When preparing the draft financial statements for the year ended 30 June 2020, the directors are proposing to show the convertible note within equity in the statement of financial position, as they believe all the convertible note holders will choose the equity option when the convertible note is due for redemption. They further intend to charge a finance cost of $500,000 ($10 million x 5%) in the income statement for each year up to the date of redemption.
Required:
Using Australian Accounting Standard System (AASB)
A hybrid financial instrument is a financial instrument that comprises of both debt and equity component. Liability component means contractual arrangements to deliver cash whereas equity component means option to grant its holder the right to convert debt into a fixed number of equity shares.
Some of the examples of hybrid financial instruments are preference shares, convertible debentures, warrants etc. Preference shares are hybrid financial instruments because like debt, the holders of preference shares are entitled to fixed dividend and have a preferential right in respect of payment at the time of liquidation. Like equity shares, the payment of preference dividend is also made out of net profits after taxes. So, we can say that preference shares possess both the attributes of debt and equity. Similarly, convertible debentures are also considered as hybrid instruments because the holders of these debentures possess the option to convert them into equity on fulfilment of certain prescribed terms and conditions, which is in addition to the normal features of debentures.
As per new standard AASB 9 Financial Instruments, convertible debt or notes are treated as compound financial instrument, thus requiring the adoption of split-accounting approach, where accounting for debt component and conversion option are done separately. The initial recognition of debt component is done at fair value, which is then amortised over its life with the help of effective interest method.
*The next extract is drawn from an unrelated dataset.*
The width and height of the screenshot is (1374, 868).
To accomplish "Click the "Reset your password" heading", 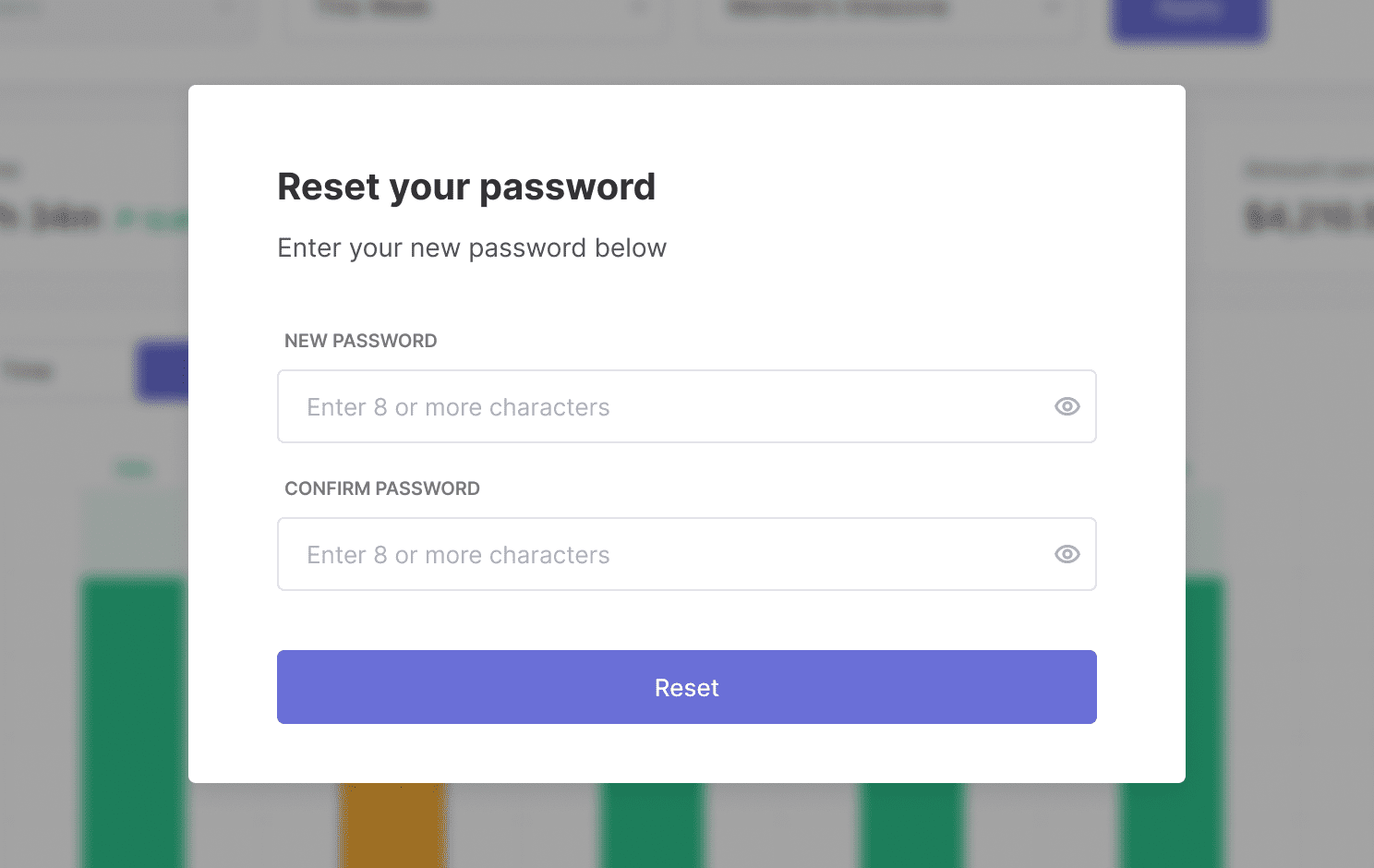I will coord(466,187).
On the other hand, the conversion option can be treated as either equity or a financial liability. It depends on the fulfilment of "fixed for fixed" test criteria. A conversion option shall be classified as equity if it involves a fixed cash amount being exchanged for a fixed and pre-determined number of equity instruments. If not, it will be classified as financial liability.
Considering the above, it can be said that the proposed treatment of convertible notes by the directors is correct and therefore, convertible notes should be shown within equity in the balance sheet as they meet the "fixed for fixed" criterion i.e. option of converting notes into a fixed number of shares that is predetermined on the date of issue of notes.